Ini maksudnya bak memakan rujak cingur, tidak selalu semua
bagiannya terasa enak. Saya sendiripun mengalami hal tersebut, seperti beberapa
hari yang lalu, saya mendapat ‘cubitan’ dari koordinator saya, bahwa dari
sekian kelas yang diberi polling, sebagian besar menyatakan bahwa saya kurang
menyenangkan, kurang ini dan kurang itu bahkan ada mungkin beberapa mahasiswa
yang memberi komentar paling pedas, namun saya tidak perlu tahu.
Dari beberapa kelas
yang anda ajar, hanya satu kelas yang menganggap anda terbaik
Mungkin perlu
dikoreksi lagi
Saya percaya anda bisa
mengatasinya dan semuanya saya serahkan pada anda. Karena jika satu kena
masalah, maka semuanya akan kena juga.
Saya sendiri sebenarnya dalam hati sedih, ibarat tanpa
sengaja tergigit oleh cabai pedas yang ada dalam rujak cingur tersebut. Jujur
barangkali airmuka saya langsung berubah, meskipun koordinator meminta saya
untuk tidak berpikir negatif atas semua kejadian itu.
Untuk beberapa saat saya sempat diam (ibaratnya masih
terkena pedasnya cabai), dan menyendiri selama beberapa saat. Namun kemudian
ibarat waktu berjalan ditambah dengan masukan dari teman terdekat yang
ibaratnya air dingin untuk penawar rasa pedas, maka saya sedikit demi sedikit
mulai berpikir lagi. Apa sih yang salah dalam diri saya? Bahkan ada dialog
antara saya dan seorang teman yang intinya begini
Teman : Tidak apa-apa, Pak. Itu bukan persoalan yang besar. Toh hal itu
sifatnya sangat subyektif
Saya
: Iya sih, tapi tak urung membuat
saya drop juga
Teman : Mereka yang menilai
hanya melihat dari satu sisi saja, bukan dari sisi yang lain.

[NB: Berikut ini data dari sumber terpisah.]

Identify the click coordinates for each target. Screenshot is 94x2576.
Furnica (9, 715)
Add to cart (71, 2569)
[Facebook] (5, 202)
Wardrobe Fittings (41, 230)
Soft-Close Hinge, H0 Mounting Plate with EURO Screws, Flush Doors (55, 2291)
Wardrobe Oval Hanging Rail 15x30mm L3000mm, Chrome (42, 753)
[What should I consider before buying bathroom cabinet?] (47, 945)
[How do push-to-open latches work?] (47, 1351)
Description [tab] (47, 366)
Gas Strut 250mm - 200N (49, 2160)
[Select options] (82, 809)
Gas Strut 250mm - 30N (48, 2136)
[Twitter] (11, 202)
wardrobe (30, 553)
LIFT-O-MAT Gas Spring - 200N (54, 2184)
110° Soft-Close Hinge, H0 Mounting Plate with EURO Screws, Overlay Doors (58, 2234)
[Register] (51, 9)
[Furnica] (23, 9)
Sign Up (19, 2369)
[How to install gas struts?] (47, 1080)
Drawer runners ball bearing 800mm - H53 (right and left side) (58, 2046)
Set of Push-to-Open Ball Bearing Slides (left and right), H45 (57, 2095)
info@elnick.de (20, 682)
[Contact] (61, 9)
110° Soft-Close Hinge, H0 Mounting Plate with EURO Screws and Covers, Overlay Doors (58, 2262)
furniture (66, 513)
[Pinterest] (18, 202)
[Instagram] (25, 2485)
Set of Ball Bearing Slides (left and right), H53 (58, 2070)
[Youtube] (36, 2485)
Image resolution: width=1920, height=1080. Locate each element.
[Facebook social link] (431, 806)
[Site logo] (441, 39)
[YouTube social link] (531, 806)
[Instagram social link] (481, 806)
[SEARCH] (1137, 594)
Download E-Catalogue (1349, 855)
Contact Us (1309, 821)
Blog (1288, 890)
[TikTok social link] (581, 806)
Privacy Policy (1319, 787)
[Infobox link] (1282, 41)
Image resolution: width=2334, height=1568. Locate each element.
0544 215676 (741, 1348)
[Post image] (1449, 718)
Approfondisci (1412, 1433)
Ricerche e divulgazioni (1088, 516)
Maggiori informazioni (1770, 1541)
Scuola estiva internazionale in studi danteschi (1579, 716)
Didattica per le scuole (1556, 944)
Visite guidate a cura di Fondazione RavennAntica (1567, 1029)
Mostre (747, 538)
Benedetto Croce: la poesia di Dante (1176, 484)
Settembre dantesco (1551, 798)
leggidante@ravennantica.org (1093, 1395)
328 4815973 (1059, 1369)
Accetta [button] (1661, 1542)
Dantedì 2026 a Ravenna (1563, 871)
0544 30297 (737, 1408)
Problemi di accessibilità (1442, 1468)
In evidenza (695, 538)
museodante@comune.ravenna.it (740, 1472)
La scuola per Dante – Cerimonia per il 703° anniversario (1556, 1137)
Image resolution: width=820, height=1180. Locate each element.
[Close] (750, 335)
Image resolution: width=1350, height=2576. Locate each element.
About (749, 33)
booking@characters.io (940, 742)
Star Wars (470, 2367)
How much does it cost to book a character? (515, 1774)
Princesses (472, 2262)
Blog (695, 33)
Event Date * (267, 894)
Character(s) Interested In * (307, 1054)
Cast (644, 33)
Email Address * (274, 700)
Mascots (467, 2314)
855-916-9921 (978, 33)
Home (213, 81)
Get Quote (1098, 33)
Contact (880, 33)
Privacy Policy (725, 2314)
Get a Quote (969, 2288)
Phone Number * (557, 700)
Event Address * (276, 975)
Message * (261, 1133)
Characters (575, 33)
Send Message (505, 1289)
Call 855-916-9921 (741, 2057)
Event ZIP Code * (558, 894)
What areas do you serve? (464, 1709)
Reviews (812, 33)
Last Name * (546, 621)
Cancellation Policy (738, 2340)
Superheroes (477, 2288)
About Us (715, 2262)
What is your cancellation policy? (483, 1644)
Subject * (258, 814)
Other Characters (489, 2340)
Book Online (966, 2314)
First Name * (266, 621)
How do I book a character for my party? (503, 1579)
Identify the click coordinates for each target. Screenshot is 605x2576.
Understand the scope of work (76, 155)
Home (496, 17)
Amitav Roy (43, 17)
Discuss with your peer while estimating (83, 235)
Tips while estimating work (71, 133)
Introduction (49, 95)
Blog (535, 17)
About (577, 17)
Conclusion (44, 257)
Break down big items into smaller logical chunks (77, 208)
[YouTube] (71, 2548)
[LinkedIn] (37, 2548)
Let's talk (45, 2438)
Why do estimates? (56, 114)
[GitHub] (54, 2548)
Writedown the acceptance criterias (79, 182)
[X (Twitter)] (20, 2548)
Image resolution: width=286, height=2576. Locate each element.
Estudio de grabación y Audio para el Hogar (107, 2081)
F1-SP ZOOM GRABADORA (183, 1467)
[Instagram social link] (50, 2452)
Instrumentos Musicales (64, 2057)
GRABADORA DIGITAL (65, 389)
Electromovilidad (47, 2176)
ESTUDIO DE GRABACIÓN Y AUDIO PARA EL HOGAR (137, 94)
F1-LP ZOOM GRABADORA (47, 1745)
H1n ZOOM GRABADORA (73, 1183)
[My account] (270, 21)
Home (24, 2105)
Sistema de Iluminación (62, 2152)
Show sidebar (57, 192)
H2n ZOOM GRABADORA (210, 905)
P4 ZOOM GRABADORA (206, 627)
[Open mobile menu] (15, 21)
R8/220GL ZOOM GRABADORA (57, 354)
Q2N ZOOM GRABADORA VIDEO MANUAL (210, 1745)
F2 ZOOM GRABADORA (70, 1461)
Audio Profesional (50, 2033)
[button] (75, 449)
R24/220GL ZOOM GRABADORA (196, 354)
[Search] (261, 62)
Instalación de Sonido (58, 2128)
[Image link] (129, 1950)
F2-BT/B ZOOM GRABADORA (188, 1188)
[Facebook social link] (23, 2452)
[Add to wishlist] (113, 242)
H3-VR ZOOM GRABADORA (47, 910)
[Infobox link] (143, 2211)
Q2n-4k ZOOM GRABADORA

Saya : Hmm,…barangkali saya perlu melakukan pendekatan lagi pada mereka
Teman : Bisa jadi demikian Pak, mungkin mereka perlu didekati. Dan lagipula,
mereka juga masih anak-anak. Saya yakin setiap dosen juga pernah mengalami hal
yang sama, bahkan lebih buruk daripada anda sendiri. Dan saya belajar dari
kejadian buruk yang menimpa anda
Saya : Oh ya?
Teman : Iya, mungkin saat ini saya belum ada masalah. Tapi anda beruntung,
karena menemui masalah itu sekarang, sehingga kalau ada hal serupa tidak akan
kaget lagi. Bisa jadi kelak saya atau dosen lain akan menghadapi hal lebih
buruk dari anda.
Saya : Yah, semoga saja saya bisa mengatasinya.
Teman : Ingat, God allows it happened, Tuhan mengijinkan ini terjadi. Mungkin
Tuhan mempersiapkan sesuatu yang lebih besar lagi dengan menguji anda seperti
ini. Teman saya (dosen baru) kagum dengan anda sebetulnya
Saya : Ah, masak?
Teman : Dia bilang pada saya, kalau dibandingkan dengan kelas lain yang
diobservasinya, kelas saya lebih hidup sehingga menginspirasi dia untuk
mengajar model seperti itu. Jadi, masalah tadi bukanlah akhir segala-galanya,
karena mungkin Tuhan ingin menguji anda dengan cara ini.
Dialog yang terjadi Senin sore itu, setidaknya seperti air
es yang menyejukkan setelah lidah saya ‘kepedasan’ akibat tergigit cabai.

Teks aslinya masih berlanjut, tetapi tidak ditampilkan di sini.